Passage given:

- - -

- Directed by: Paul Martin; Robert Stevenson;
- Written by: Douglas Furber; Jack Hulbert; Walter Reisch; Billy Wilder;
- Produced by: Erich Pommer
- Starring: Lilian Harvey; Jack Hulbert; Cicely Courtneidge; Sonnie Hale;
- Cinematography: Otto Baecker; Konstantin Irmen-Tschet; Günther Rittau;
- Music by: Werner R. Heymann; Gérard Jacobson;
- Production companies: Gainsborough Pictures; UFA;
- Distributed by: Woolf and Freedman Films
- Release date: 8 November 1932;
- Running time: 86 minutes
- Countries: Germany; United Kingdom;
- Language: English

= Happy Ever After (1932 film) =

1932 film

Happy Ever After is a 1932 British-German musical film directed by Paul Martin and Robert Stevenson, and starring Lilian Harvey, Jack Hulbert, Cicely Courtneidge, Sonnie Hale, and Edward Chapman.

- - -

Directions:
1. Rewrite the film entry between "Happy Ever After is" and "and Edward Chapman.", inclusive, with "musical" changed to "comedy".
2. Name every writer credited in the film entry.
3. Extend the entry on the 1932 film Happy Ever After beyond its final sentence.

Material provided:
- - -

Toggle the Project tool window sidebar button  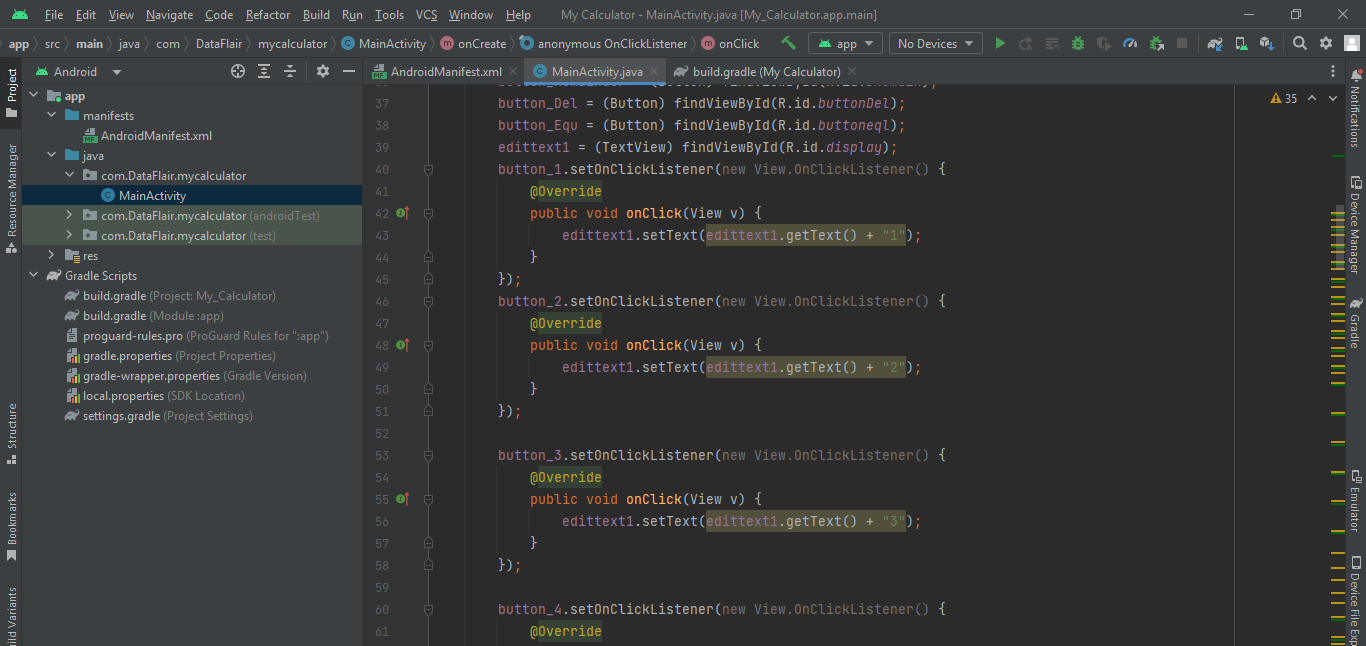11,93
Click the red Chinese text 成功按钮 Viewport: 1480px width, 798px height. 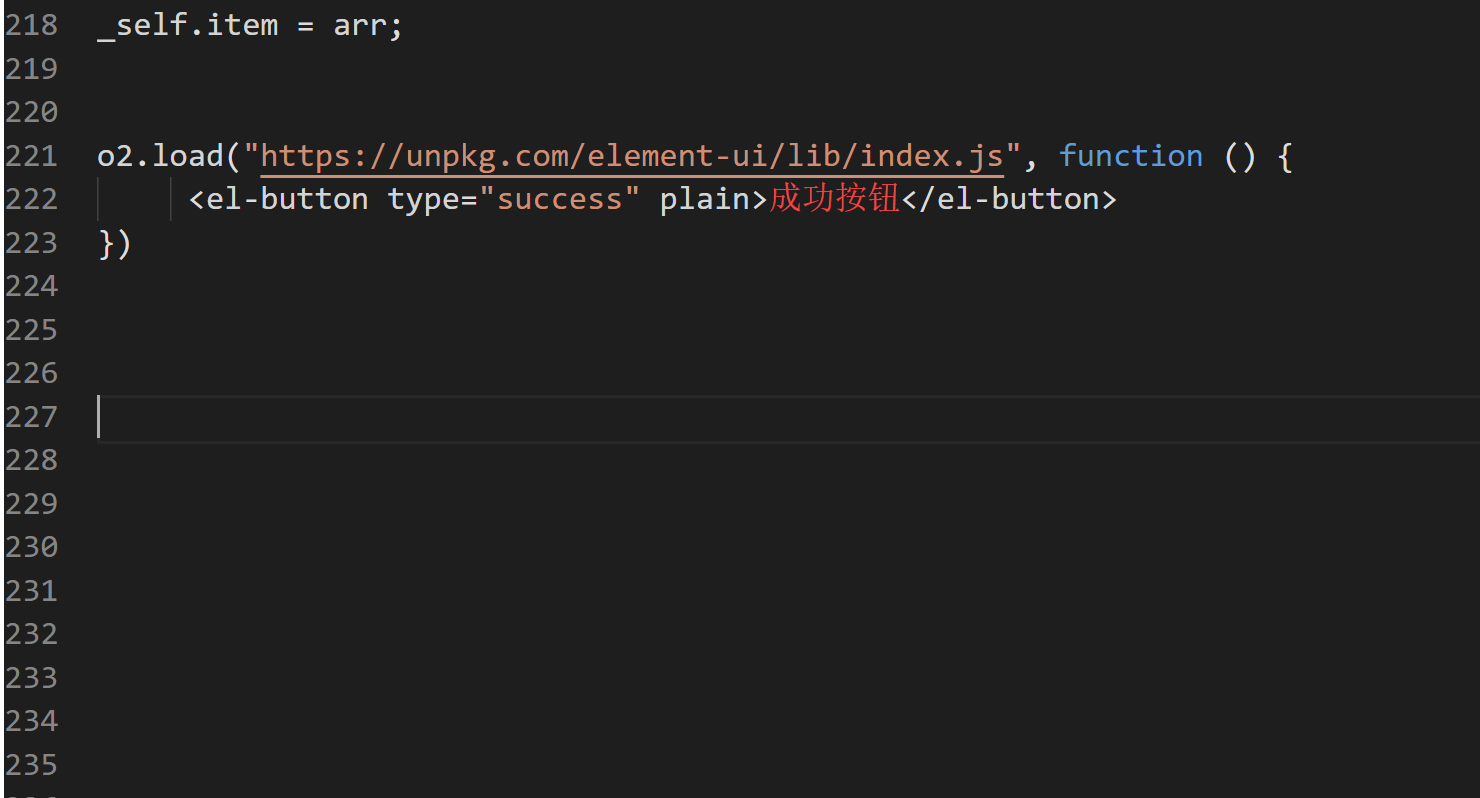[834, 199]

- - -

Task answers:
1.
Happy Ever After is a 1932 British-German comedy film directed by Paul Martin and Robert Stevenson, and starring Lilian Harvey, Jack Hulbert, Cicely Courtneidge, Sonnie Hale, and Edward Chapman.

2. Douglas Furber, Jack Hulbert, Walter Reisch, Billy Wilder

3.
It was made as a co-production between the London-based Gainsborough Pictures and Germany's UFA. It was one of a series of co-productions between Gainsborough and German firms during the era, but it failed to meet the requirements
to qualify as a British quota film.

A German-language version A Blonde Dream and a French-language version (Un rêve blond) were filmed at the same time. The film was shot in Berlin at the Babelsberg Studios using principally British actors. The film's sets were designed by the art director Erich Kettelhut.

==Synopsis==
A young woman who dreams of going to Hollywood and becoming a star, meets two window cleaners and falls in love with both of them.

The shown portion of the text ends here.